VentriPoint Diagnostics, a Seattle-based heart analysis technology company, is in the process of changing the way hearts are analyzed, a significant venture given the size of the market. According to the American Heart Association, there are approximately 80 million U.S. adults experiencing some form of cardiovascular disease, representing an annual total cost of nearly $500 billion. However, in spite of advances in ultrasound, MRI, and other non-invasive diagnostic technologies, there are currently a number of problems with accurate heart diagnosis.
In particular, accurate analysis of what is called the "right heart" has been problematic. The right side of the heart is the part that pumps blood through the lungs where it picks up oxygen. The blood is then returned to the left side of the heart which proceeds to pump the oxygenated blood to the rest of the body. The left heart is thicker, since it has to pump the blood throughout the entire body, and tends to have a more consistent left ventricular shape. The right heart has a more complex ventricular shape, and is positioned in a way that can make proper imaging difficult. And yet the right ventricle is critical to heart function, and is important in evaluating clinical outcomes.
Ultrasound is a convenient and cost effective tool for analysis, but cardiologists do not use ultrasound for right heart analysis because the resulting images are blurry. With ultrasound, it's hard to see the right heart (front part of the heart) due to the small imaging window through the ribs. As a result, cardiologists use MRI scans, but that requires 1-2 hours of machine time, the use of a radiologist, and greater analysis time. It can also require additional MRI and cardiologist visits. For pediatric patients, the use of MRI equipment poses even more problems.

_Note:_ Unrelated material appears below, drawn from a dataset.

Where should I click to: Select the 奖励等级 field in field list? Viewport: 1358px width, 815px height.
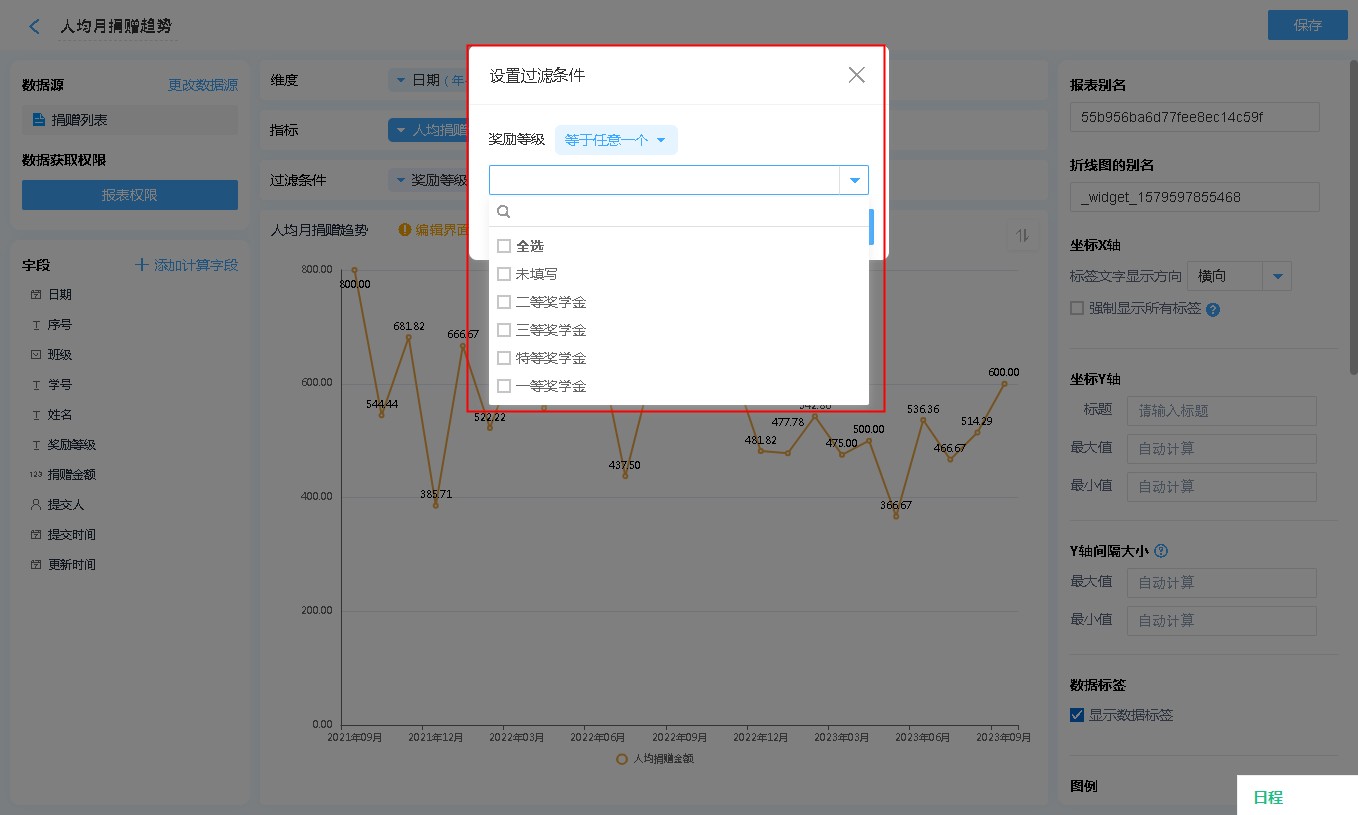point(72,445)
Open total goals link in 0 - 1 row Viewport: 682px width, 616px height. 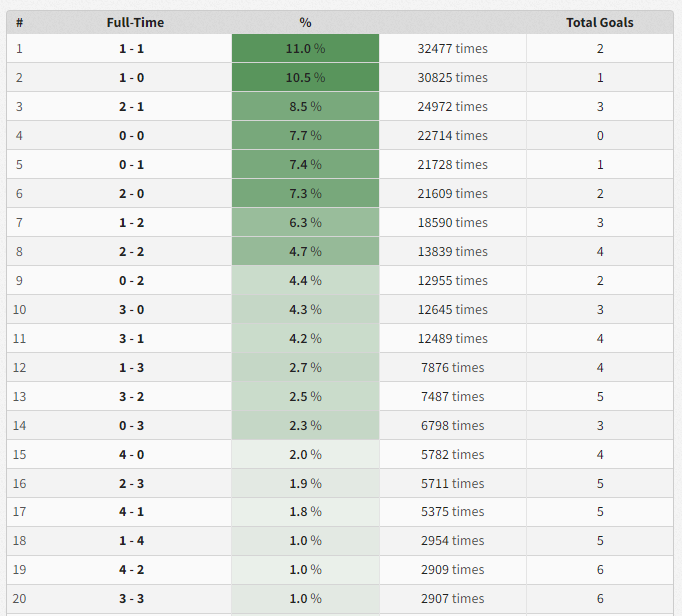(600, 164)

The VentriPoint Medical System (VMSTM) 2D ultrasound imaging approach eliminates the many disadvantages of expensive and complex MRI scans. VMS uses knowledge-based reconstruction (NYSE:KBR), essentially a library of disease specific hearts, which can be used with standard ultrasound images. The physician or sonographer identifies anatomical landmarks, using dots on a number of the 2D ultrasound views through the heart. The system also has a positioning sensor on the ultrasound probe to show where the 2D slice (plane) is in 3D space. In this way precise anatomical landmarks are located in 3D space. 25 of these points is all that is required to define the ventricle of the heart and to allow an accurate 3D image to be constructed using KBR.
VMS is the first cost-effective and accurate diagnostic tool for measuring right ventricle heart function. It is quick, easy, and much less expensive, and the company is now planning to expand the technology's application.